Dakota Johnson Suspiria


Dakota Johnson Suspiria

SUSPIRIA

Starring: DAKOTA JOHNSON, TILDA SWINTON, MIA GOTH, SYLVIE TESTUD, LUTZ EBERSDORF, with JESSICA HARPER and CHLOË GRACE MORETZ

Director: LUCA GUADAGNINO

Screenplay by: DAVID KAJGANICH

 

Oscar® nominee Luca Guadagnino (Call Me by Your Name) directs an unsettling and original take on the 1977 cult horror classic Suspiria. In this riveting psychological thriller, American dancer Susie Bannion arrives in 1970s Berlin hoping to join the world-renowned Helena Markos Dance Company. In her very first rehearsal, Susie stuns the company's famed choreographer, Madame Blanc, with her talent, vaulting to the position of lead dancer. Olga, the previous lead, breaks down and accuses the "Mothers" who run the company of being witches. But before she can flee, she is captured and tortured by a mysterious force somehow connected to Susie's dancing. Despite these early warning signs, Susie continues her rise to the top of the dance academy at all costs. As rehearsals continue for the final performance of the company's signature piece, "Volk," Susie and Madame Blanc grow strangely close, suggesting that Susie's purpose in the dance company goes beyond dancing.


Meanwhile, psychotherapist Dr. Klemperer discovers a disturbing diary from his patient, a former Markos dancer named Patricia, outlining an ancient demonic religion practiced by the Mothers.
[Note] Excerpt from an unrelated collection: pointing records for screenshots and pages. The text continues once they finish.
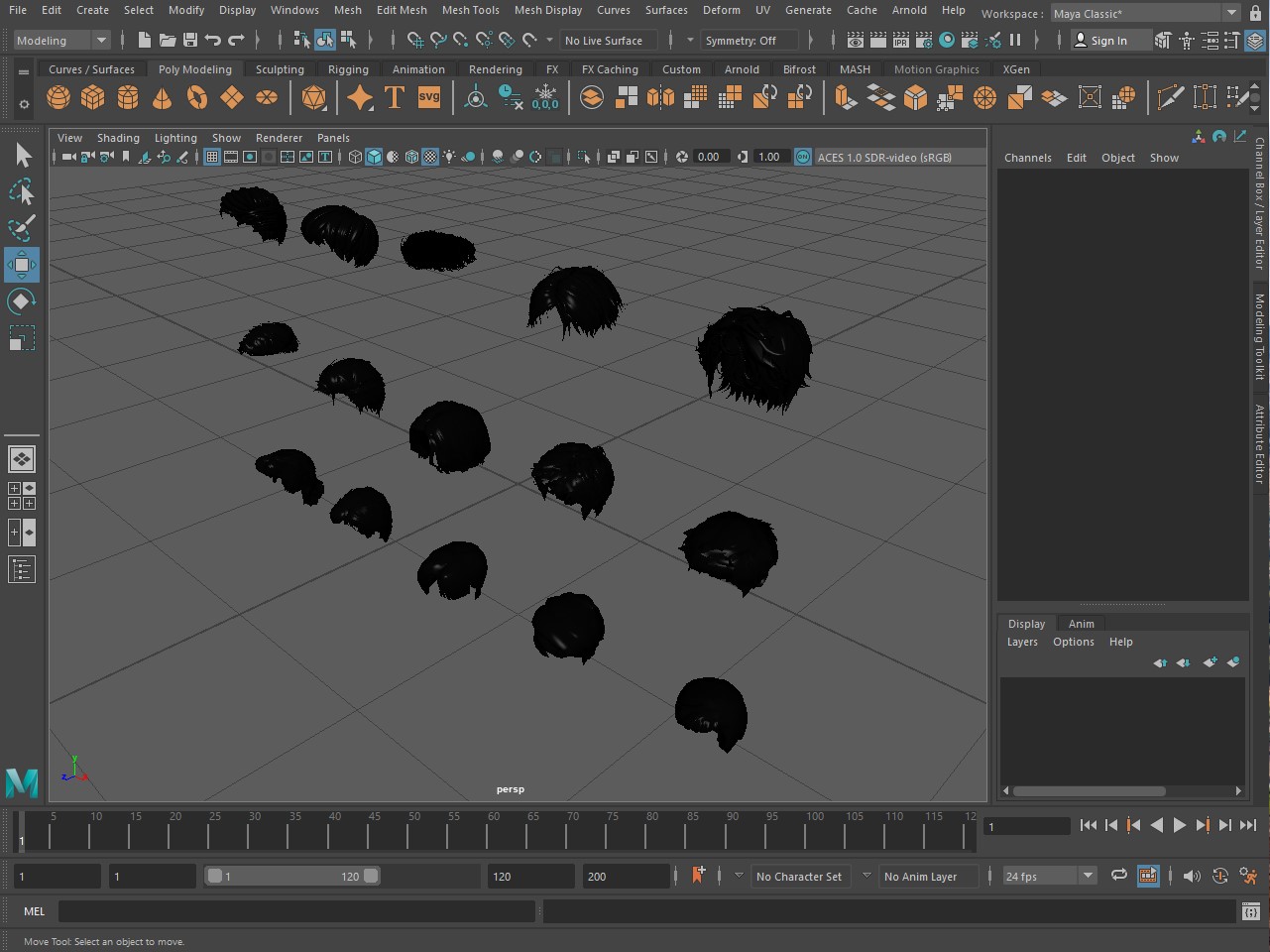Toggle playback looping mode
Screen dimensions: 1270x952
[1118, 876]
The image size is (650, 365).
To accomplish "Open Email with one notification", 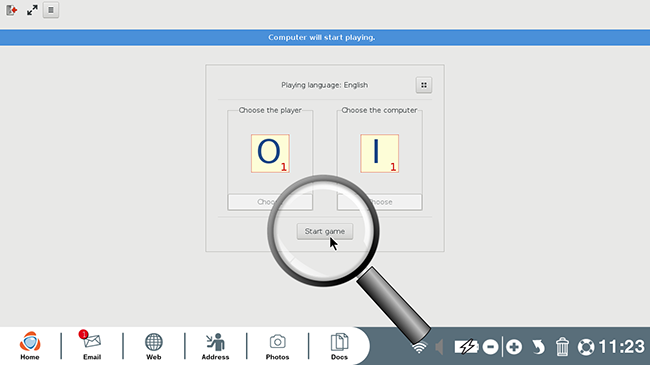I will 92,346.
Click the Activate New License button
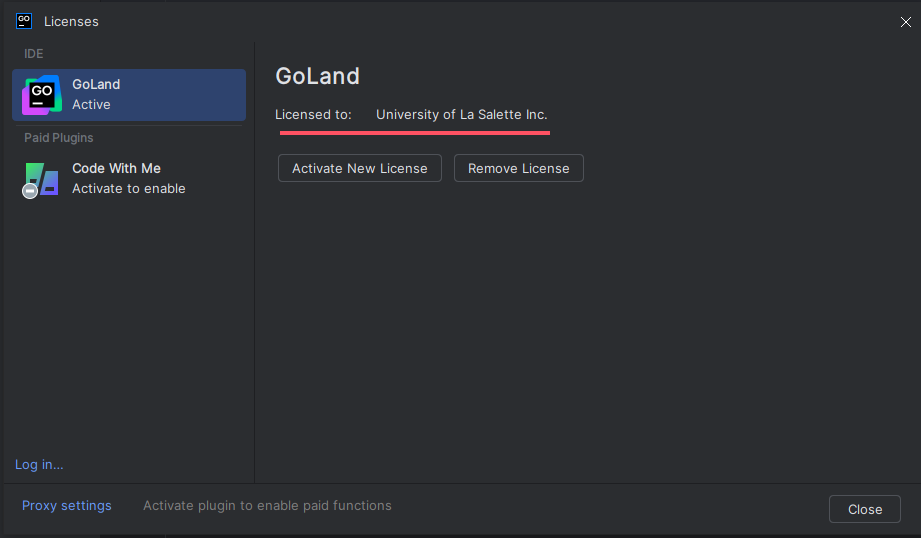The width and height of the screenshot is (921, 538). click(x=359, y=168)
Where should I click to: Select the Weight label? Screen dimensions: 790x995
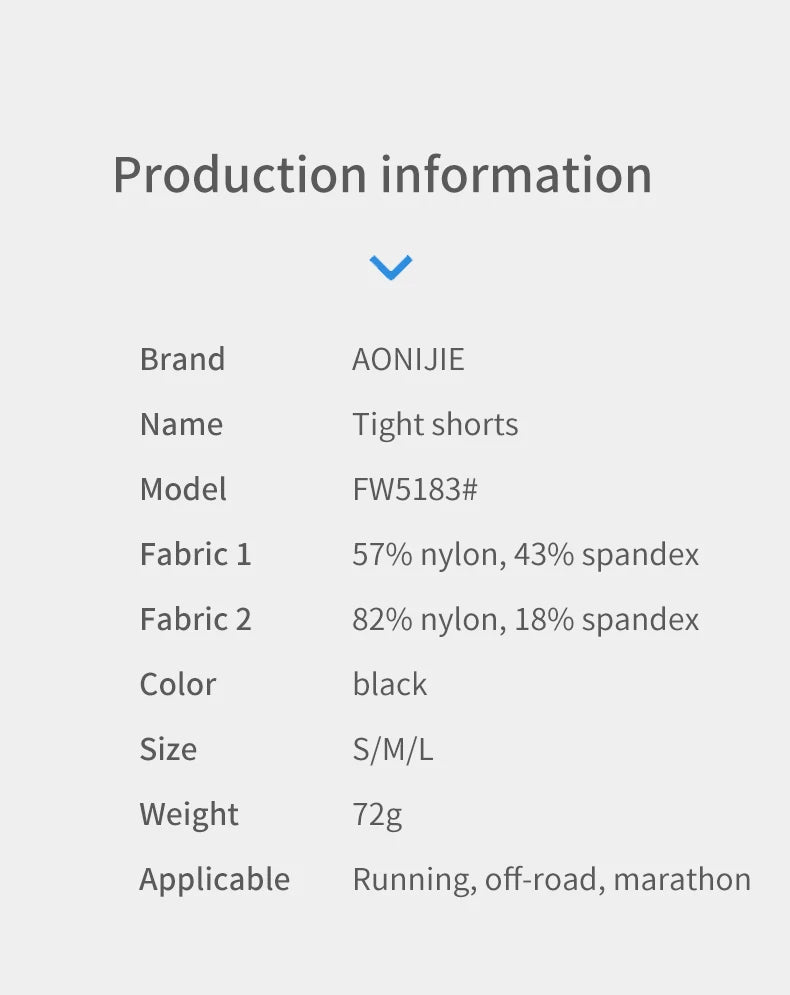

After Patricia mysteriously disappears, the doctor tries to alert the police but gets nowhere. Taking matters into his own hands, he approaches a dancer named Sara for help. Following their meeting, Sara ventures into the depths of the dance studio's hidden chambers, where strange and horrific discoveries await.


Suspiria features a powerful female cast, including Academy Award winner Tilda Swinton (We Need to Talk About Kevin, Doctor Strange), Dakota Johnson (the Fifty Shades of Grey franchise), Chloë Grace Moretz (If I Stay, The Miseducation of Cameron Post) and Mia Goth (A Cure for Wellness), and haunting music composed by Radiohead lead singer Thom Yorke.

 

ABOUT THE PRODUCTION


The first thing you would notice is the blood.

It poured from the dancer's severed head, dripping down her torso like a sinister necklace, then collected in a crimson pool near two feet, still arched en pointe.

Above the dancer, the poster read: "UN FILM DI DARIO ARGENTO."
And beneath her, just one evocative word: "SUSPIRIA."

Needless to say, 10-year-old Luca Guadagnino was captivated. He first spied the poster for Suspiria at a movie theater in northern Italy, where Guadagnino had been sent to summer camp. "It was a trying time for me," he confesses. "I was not the popular one; I was the shy one. I had already nurtured a passion for things the average kid wasn't fond of, like cinema, and an attraction for the morbid."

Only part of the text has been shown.